▶ _DIRECTION_
Write out the listing below, starting at the line that contains "Image resolution: width=191" and ending at the line that contains "click(28, 57)", with both of those lines included. Leave the pictures out.

▶ _DATASET RECORDS_
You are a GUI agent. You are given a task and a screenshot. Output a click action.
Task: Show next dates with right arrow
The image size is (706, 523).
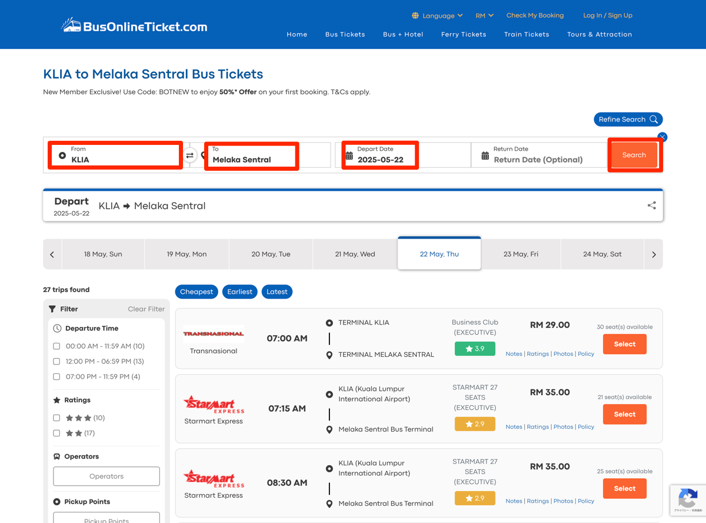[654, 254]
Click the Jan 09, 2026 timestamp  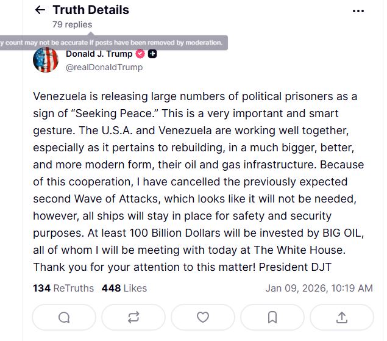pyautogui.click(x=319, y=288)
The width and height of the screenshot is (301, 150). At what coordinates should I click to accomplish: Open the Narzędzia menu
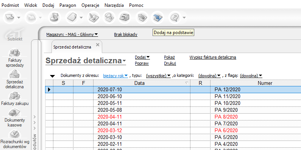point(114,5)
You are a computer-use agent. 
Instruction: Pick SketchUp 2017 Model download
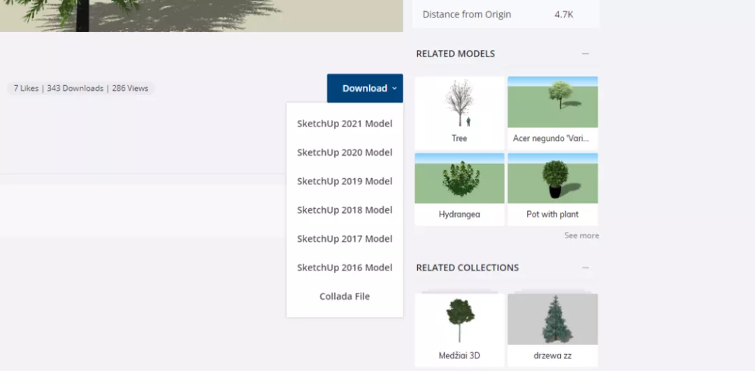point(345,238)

==

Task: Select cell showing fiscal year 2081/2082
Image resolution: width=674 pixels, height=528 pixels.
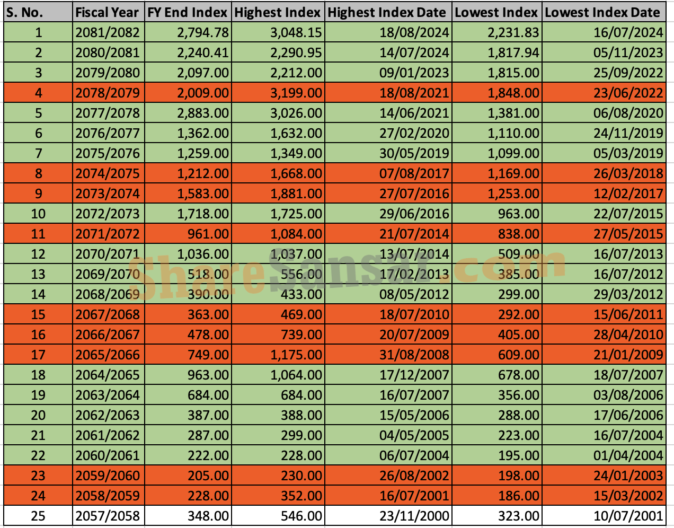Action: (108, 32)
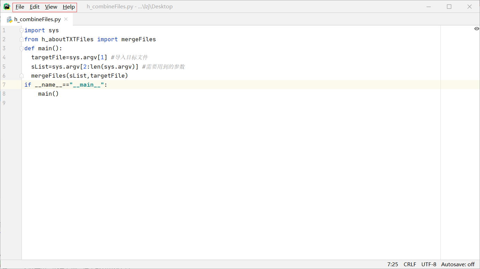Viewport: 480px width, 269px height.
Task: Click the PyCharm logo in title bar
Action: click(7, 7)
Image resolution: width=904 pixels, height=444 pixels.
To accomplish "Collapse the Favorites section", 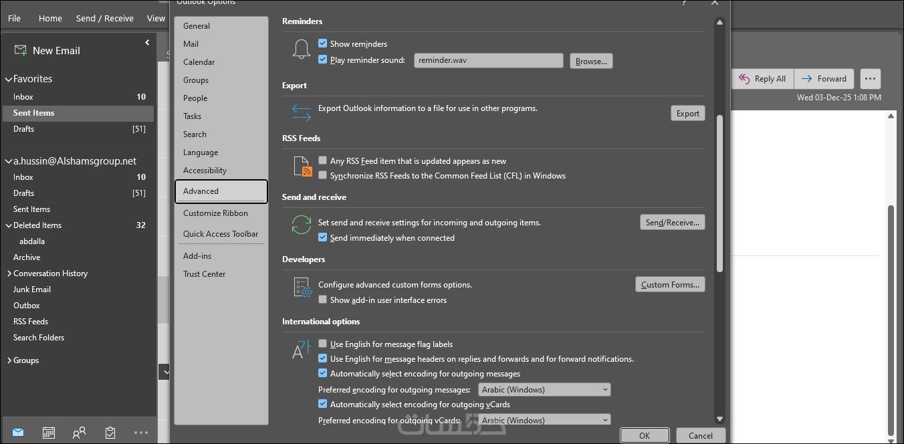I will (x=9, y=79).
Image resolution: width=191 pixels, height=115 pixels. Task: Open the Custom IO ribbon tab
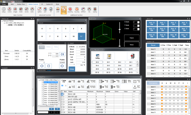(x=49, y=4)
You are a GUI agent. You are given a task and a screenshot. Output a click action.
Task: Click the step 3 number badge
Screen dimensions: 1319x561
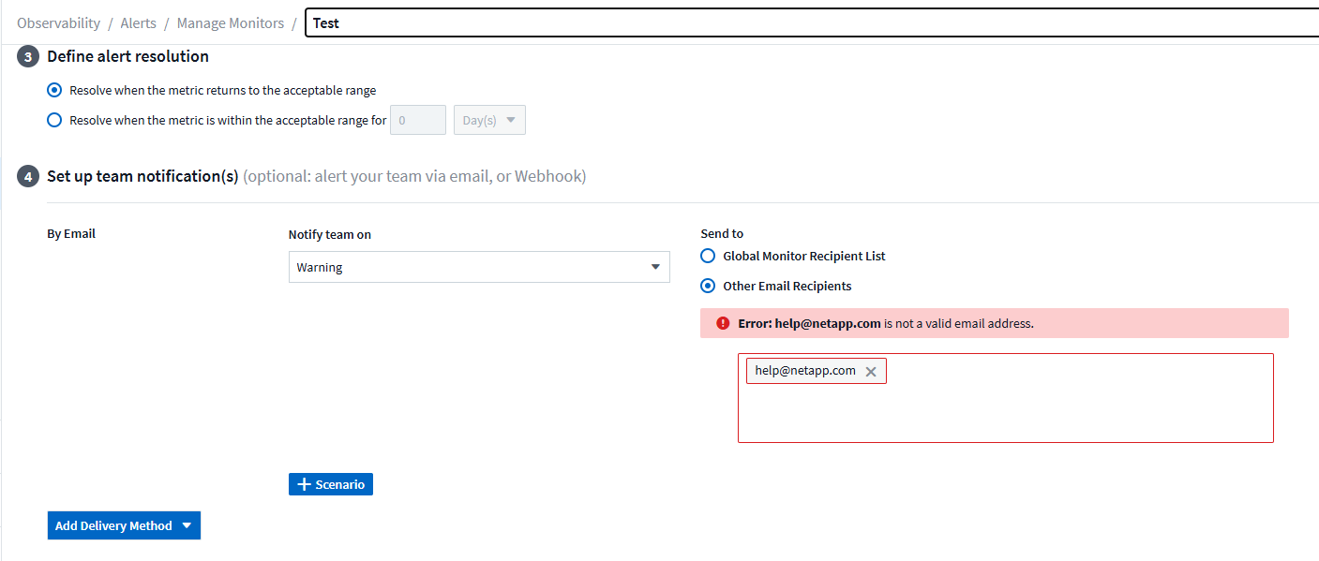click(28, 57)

▶ _WRITTEN SOLUTION_
Image resolution: width=191 pixels, height=115 pixels. Task: Open the Custom IO ribbon tab
(x=49, y=4)
You are a GUI agent. You are given a task and a screenshot. Output a click action.
Task: Click the step 3 number badge
Screen dimensions: 1319x561
click(28, 57)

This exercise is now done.